DIRECTIONS> Range to output from the entries below: the line containing "Click the Venezuela currency question text" through the line containing "833x620 pixels.". Set it down exactly, ends included, nothing else.

SUPPLIED RECORDS>
· · · · · · ·
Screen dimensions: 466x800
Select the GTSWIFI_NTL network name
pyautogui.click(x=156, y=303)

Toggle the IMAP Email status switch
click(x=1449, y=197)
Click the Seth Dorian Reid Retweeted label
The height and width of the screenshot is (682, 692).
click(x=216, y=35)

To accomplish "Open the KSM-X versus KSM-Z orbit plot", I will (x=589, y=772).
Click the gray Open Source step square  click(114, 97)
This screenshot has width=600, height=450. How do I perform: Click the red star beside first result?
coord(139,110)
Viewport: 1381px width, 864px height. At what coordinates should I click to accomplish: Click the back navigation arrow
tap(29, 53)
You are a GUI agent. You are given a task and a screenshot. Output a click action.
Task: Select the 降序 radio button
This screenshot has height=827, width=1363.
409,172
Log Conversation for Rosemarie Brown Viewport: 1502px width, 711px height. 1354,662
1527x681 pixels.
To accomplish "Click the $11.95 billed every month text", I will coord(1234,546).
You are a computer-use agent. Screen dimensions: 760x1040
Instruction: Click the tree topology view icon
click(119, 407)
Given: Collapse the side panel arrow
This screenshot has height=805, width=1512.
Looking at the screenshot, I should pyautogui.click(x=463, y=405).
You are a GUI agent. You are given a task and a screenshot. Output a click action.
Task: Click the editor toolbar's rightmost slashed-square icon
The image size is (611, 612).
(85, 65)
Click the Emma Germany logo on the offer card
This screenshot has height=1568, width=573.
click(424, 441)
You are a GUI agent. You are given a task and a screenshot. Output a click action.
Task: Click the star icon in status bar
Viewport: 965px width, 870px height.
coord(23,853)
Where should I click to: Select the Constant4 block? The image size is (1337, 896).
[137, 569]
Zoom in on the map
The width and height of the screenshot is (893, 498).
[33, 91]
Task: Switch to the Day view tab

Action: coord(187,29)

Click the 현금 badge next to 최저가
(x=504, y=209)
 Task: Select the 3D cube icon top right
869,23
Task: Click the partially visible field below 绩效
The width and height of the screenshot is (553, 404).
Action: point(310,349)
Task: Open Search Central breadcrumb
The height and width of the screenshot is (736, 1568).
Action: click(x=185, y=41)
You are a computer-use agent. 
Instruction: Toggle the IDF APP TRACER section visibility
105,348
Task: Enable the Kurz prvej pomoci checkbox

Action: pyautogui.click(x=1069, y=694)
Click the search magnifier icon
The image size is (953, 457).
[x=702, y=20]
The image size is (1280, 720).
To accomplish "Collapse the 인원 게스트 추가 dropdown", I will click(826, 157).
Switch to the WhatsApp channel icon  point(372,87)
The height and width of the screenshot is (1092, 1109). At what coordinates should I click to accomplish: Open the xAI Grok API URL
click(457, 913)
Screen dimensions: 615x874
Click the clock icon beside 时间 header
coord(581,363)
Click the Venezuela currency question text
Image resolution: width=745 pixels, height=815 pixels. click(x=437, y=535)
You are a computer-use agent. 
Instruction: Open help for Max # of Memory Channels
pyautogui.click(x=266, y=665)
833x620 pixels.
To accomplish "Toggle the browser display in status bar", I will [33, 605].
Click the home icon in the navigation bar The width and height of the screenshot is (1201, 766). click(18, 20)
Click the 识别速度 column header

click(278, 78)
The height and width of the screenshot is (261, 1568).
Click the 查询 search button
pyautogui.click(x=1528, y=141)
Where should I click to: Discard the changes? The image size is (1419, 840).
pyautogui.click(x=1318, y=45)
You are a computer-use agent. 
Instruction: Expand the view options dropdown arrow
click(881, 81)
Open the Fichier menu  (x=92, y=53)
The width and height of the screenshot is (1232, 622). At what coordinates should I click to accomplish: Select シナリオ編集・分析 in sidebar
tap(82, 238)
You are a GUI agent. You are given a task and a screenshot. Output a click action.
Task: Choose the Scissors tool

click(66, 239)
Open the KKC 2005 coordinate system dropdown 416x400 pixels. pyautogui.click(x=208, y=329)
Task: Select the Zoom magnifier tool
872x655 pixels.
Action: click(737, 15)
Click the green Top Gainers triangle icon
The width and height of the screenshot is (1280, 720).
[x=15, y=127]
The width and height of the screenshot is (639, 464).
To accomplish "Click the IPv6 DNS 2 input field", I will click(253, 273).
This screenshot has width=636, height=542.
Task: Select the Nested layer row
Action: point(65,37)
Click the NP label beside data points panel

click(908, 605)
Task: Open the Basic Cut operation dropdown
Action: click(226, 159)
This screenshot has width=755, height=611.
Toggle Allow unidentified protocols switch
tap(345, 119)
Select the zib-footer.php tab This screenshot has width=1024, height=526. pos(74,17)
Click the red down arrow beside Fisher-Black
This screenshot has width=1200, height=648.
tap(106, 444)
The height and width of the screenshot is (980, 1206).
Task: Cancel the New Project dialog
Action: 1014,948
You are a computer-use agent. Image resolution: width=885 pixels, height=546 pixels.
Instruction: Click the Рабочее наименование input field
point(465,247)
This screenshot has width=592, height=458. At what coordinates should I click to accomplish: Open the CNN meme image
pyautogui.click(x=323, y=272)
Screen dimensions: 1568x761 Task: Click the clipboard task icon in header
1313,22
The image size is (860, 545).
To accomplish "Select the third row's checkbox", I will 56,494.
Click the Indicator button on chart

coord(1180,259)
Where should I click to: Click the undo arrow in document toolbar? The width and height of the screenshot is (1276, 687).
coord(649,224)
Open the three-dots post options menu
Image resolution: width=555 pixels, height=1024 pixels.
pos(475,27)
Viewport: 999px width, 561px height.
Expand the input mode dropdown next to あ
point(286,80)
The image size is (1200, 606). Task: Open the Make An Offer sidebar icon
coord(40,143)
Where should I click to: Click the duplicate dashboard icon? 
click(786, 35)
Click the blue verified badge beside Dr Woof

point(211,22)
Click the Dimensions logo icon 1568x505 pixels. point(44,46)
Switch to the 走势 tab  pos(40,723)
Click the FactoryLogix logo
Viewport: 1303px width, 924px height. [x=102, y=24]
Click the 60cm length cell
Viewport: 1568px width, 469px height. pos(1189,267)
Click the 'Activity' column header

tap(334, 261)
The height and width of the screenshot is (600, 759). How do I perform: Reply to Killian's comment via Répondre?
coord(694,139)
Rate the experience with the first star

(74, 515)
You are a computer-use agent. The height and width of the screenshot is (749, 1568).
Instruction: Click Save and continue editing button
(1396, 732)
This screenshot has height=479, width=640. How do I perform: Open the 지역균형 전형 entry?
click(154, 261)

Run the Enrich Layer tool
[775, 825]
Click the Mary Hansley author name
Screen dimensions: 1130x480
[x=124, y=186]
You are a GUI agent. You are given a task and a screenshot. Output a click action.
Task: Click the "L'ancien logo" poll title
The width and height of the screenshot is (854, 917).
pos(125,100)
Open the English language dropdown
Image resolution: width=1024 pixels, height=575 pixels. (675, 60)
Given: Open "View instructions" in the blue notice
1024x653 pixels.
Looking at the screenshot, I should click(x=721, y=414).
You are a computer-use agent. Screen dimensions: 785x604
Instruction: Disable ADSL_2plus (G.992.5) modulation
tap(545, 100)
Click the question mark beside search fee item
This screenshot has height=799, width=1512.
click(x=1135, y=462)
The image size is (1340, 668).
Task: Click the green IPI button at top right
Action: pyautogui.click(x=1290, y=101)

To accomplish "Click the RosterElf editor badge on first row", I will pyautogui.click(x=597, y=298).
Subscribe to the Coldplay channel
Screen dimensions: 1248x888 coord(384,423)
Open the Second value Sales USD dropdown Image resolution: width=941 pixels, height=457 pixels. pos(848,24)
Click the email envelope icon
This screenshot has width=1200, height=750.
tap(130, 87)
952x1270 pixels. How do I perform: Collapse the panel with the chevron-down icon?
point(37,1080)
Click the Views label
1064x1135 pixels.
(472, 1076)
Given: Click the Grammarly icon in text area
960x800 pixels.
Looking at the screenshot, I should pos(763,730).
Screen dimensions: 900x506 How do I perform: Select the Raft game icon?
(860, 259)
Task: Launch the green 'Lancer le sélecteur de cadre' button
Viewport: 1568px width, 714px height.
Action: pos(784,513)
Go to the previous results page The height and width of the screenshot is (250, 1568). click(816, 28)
· · · · · · ·
RESPONSE FOR THIS EXERCISE>
Click the Venezuela currency question text
Image resolution: width=745 pixels, height=815 pixels. click(x=437, y=535)
You are a computer-use agent. 
Instruction: Open help for Max # of Memory Channels
pyautogui.click(x=266, y=665)
833x620 pixels.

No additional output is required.